On top of colony collapse, beekeepers are now facing unprecedented losses from extreme weather
Laura Reily reports for the Washington Post
Commercial honeybee colonies have had a rough run. And it’s not over yet. The annual loss rate for honeybees during the year ending in April rose to 40.7 percent, up slightly over the annual average of 38.7 percent, according to the Bee Informed Partnership, a nonprofit group associated with the University of Maryland.
More troubling was this past winter’s losses of 37.7 percent. Winter bees tend to live longer, clustering in the hive to keep the queen warm. This winter’s losses were 8.9 percentage points higher than the survey average and the highest winter loss since the annual bee survey began 13 years ago.
Karen Rennich, the partnership’s executive director, said the nonprofit has been collecting loss data from beekeepers and conducting a longer survey of management data since 2010. “We’re trying to drill down and see which management practices are correlated with lower mortality,” she said.
Rennich points to the three months of California wildfires, with bees affected by smoke and by the lack of plants on which to forage. She also cited the wet winter in the Midwest and the spring’s slow planting schedule. But drought, fires, hurricanes and the Midwest’s “bomb cyclone” are just the start of bee woes.
The honeybee crisis of the past decade is often blamed on the increased use of fungicides, herbicides such as Monsanto’s Roundup and pesticides called neonicotinoids. In addition to colony collapse disorder, in recent years bees have suffered from viruses carried by varroa mites, as well as problems with queen vigor, weakened immune systems and poor nutrition. Longtime beekeepers such as David Hackenberg say the bee life span has fallen to just 25 to 30 days. It used to be more than twice that.

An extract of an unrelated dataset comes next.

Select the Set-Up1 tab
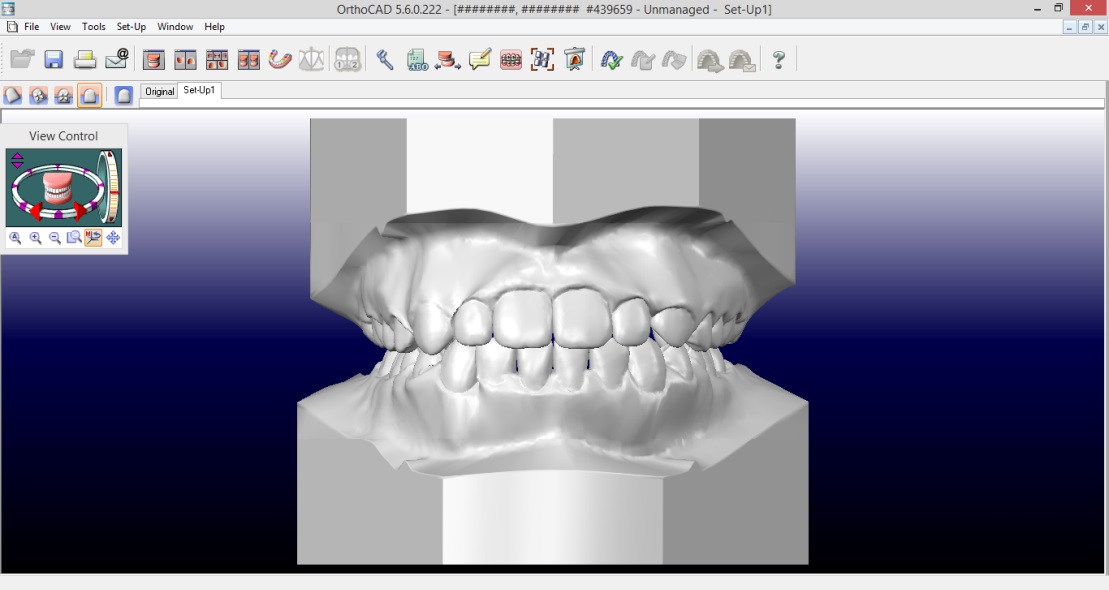1109x590 pixels. tap(199, 91)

When people think of bees, they think of honey. But since the early 1990s, many beekeepers have made the majority of their money renting out their hives to farmers to pollinate crops such as apples, cranberries, melons and squash. (Row crops such as corn, wheat and soybeans are wind-pollinated or self-pollinating.)
Hackenberg winters his bees in Trilby, Fla., then he starts his year by pollinating California almonds. (It takes nearly 2 million hives to pollinate California’s almond crop alone, with nearly half the country’s hired-gun pollinator bees trucked in from all over.) After that he heads to Georgia to pollinate peaches, then to Pennsylvania, then to Maine for blueberries and New York for clover honey, before finishing up by pollinating pumpkins back in Pennsylvania. He trucks his bees 80,000 to 100,000 miles each year, moving them up to 22 times.
Hackenberg coined the term “colony collapse disorder” in 2006.
“In 2017 we had 1,671 hives and our losses for the year were 1,458 hives. Last year we had 1,832 hives and lost 2,093 hives,” Hackenberg said this week by phone. And while losing more than 100 percent seems like a mathematical impossibility, he explained: “All we’re doing is making replacement bees to make up for our losses. I’ve been talking to the big guys across the country who had 20,000 hives and they didn’t have 1,000 hives to go to [California’s] almonds. It’s not nice to say, but the almond farmers were renting a lot of empty boxes.”